===== DATA SHOWN =====

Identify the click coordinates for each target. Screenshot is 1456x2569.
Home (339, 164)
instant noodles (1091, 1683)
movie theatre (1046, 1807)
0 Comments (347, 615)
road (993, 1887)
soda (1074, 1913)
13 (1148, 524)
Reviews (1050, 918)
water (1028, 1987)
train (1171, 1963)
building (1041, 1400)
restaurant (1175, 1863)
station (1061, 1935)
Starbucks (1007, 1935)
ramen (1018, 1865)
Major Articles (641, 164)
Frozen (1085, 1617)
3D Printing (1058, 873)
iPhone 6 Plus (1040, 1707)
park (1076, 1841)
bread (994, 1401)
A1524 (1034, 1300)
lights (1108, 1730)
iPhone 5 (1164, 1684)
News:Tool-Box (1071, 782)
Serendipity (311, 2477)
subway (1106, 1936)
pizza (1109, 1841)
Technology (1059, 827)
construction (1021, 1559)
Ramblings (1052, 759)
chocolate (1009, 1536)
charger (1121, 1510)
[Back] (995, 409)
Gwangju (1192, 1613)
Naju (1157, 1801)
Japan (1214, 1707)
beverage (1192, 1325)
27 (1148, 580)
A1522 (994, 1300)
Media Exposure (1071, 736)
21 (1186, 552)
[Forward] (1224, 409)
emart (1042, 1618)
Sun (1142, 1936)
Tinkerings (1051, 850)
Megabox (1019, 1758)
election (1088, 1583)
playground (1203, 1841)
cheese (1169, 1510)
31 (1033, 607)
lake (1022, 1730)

=====

- [ASSIGNED TASK] Your task is to transcribe the line containing "27 (1148, 580)" and every line after it, through the last line of the data, exactly as written and with nothing more.

- [RESPONSE TO THE EXERCISE]
27 (1148, 580)
A1522 (994, 1300)
Media Exposure (1071, 736)
21 (1186, 552)
[Forward] (1224, 409)
emart (1042, 1618)
Sun (1142, 1936)
Tinkerings (1051, 850)
Megabox (1019, 1758)
election (1088, 1583)
playground (1203, 1841)
cheese (1169, 1510)
31 (1033, 607)
lake (1022, 1730)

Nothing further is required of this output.